A supercritical fluid that can be used in the present invention refers to a fluid in this supercritical state. Supercritical fluids are dense fluid above the critical point and the critical pressure, preferably have a density of ^{200kg / m 3 ~900kg / m 3} , preferably ¹⁰ -5 Pa · s ^{to 10} -4 Pa - a viscosity of seconds, preferably ¹⁰ -8 ^{m 2} / s to ^10-7 m ² / has a diffusion coefficient of seconds, and / or preferably ^{10 -3 W / m 2 · K~10} -1 A fluid having a thermal conductivity of W / m ² · K.

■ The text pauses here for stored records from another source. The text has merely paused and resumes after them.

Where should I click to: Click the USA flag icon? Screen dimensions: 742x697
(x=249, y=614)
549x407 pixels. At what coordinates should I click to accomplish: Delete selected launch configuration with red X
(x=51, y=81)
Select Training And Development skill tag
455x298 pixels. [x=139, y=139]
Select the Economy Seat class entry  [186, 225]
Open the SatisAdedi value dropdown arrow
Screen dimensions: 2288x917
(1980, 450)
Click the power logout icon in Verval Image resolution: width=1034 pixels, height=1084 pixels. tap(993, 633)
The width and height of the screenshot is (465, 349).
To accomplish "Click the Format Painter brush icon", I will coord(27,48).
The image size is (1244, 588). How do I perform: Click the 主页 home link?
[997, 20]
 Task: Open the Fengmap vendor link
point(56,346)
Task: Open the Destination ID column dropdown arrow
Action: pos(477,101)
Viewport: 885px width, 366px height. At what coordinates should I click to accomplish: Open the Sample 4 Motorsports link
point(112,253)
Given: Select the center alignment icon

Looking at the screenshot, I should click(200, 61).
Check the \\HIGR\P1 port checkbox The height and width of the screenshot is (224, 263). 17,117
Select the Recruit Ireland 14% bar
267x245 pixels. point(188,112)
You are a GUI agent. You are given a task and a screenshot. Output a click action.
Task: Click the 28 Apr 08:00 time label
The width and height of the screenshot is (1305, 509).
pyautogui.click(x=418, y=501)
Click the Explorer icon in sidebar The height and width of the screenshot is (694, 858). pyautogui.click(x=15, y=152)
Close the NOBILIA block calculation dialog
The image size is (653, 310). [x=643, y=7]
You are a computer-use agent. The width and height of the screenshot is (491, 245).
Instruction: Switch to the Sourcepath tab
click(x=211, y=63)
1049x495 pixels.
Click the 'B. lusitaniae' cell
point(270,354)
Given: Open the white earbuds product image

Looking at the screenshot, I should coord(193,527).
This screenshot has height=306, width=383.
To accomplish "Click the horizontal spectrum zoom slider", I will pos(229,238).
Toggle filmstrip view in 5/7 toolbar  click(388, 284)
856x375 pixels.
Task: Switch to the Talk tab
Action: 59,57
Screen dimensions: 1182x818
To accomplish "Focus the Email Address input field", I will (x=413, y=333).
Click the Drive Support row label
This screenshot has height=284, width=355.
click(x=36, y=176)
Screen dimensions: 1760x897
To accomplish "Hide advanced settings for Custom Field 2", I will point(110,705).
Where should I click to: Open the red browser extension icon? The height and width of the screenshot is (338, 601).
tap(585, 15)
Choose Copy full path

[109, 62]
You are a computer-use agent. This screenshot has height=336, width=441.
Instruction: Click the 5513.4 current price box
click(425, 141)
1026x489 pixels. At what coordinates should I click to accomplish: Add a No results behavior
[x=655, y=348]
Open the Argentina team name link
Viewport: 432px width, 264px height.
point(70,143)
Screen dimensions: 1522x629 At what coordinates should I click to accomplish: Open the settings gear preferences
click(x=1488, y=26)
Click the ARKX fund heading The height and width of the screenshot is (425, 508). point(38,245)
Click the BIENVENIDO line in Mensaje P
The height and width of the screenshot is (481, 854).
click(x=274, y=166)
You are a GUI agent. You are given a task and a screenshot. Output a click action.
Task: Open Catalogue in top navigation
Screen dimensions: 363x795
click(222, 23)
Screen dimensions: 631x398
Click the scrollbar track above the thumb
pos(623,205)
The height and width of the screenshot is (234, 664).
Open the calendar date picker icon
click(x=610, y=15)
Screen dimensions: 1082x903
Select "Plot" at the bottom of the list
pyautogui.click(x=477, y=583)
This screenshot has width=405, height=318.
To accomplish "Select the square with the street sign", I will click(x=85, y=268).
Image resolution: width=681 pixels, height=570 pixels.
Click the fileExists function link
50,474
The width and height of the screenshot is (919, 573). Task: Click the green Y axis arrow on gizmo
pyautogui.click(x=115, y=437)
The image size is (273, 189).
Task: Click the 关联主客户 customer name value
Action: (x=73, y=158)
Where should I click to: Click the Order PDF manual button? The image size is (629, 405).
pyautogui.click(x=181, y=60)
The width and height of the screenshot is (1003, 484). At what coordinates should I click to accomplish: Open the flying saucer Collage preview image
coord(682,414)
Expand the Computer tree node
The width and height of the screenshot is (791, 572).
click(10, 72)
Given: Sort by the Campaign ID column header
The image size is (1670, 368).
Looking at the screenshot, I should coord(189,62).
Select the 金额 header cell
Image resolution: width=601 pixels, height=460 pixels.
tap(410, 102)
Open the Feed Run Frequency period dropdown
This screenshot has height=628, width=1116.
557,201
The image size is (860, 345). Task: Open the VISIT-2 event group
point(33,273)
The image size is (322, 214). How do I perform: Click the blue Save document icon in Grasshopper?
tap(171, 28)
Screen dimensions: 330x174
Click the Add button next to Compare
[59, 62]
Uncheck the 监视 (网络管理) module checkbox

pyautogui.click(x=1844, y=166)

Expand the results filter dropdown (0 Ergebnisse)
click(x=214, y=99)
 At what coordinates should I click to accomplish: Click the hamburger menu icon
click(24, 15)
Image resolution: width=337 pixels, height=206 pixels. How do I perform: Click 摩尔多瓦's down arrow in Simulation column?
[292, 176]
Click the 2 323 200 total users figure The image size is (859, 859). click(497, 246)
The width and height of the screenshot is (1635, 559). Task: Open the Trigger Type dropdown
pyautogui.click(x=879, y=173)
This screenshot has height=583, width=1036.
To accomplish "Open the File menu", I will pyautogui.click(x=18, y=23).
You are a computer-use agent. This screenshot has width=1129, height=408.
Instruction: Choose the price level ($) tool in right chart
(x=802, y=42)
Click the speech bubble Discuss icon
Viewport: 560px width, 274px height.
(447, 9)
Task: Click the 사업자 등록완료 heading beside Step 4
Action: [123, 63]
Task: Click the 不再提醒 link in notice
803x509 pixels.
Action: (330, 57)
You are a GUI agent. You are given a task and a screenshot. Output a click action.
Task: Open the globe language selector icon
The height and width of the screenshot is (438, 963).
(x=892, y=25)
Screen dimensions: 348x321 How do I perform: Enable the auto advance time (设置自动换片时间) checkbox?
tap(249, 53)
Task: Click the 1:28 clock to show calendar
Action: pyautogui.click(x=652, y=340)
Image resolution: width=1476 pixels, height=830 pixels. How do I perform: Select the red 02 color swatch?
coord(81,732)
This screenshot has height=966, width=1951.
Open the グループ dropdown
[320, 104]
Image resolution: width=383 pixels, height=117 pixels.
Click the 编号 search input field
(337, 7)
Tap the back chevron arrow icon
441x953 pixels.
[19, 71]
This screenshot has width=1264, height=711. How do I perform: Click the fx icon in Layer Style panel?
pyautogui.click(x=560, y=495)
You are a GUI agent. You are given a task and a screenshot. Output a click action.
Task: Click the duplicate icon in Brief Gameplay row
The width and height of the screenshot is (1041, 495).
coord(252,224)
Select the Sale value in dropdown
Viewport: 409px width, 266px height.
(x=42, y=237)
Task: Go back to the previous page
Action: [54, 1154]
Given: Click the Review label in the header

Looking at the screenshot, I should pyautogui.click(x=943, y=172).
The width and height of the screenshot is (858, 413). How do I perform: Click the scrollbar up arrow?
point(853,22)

On the other hand, the subcritical fluid that can be used in the present invention is in a state slightly lower than the high-temperature and high-pressure state of the supercritical fluid, specifically, in a liquid state at a pressure lower than the vapor pressure curve in a temperature range lower than the critical temperature. a certain fluid preferably has a density of ^{500kg / m 3 ~1100kg / m 3} , preferably having a viscosity of ¹⁰ -4 Pa · s ^{to 10} -3 Pa · sec, preferably ¹⁰ -10 ^{m 2} / sec to ^10-9 m has a diffusion coefficient of ² / s, and / or preferably a fluid having a thermal conductivity of 0.08W / m · K~0.10W / m · K.

  Examples of substances constituting such a supercritical fluid or subcritical fluid include carbon dioxide, water, methane, ethane, propane, ethylene, propylene, methanol, ethanol, and acetone, and combinations thereof. In the present invention, carbon dioxide set to a supercritical state or a mixture of carbon dioxide and ethanol set to a supercritical state is used because the coating material can be efficiently dissolved. Is preferred. When using a mixture of carbon dioxide and ethanol set to a supercritical state, the composition of carbon dioxide and ethanol in the mixture is preferably a concentration of 0.001 to 0.5 in terms of molar fraction, and more preferably Is a concentration of 0.001 to 0.1.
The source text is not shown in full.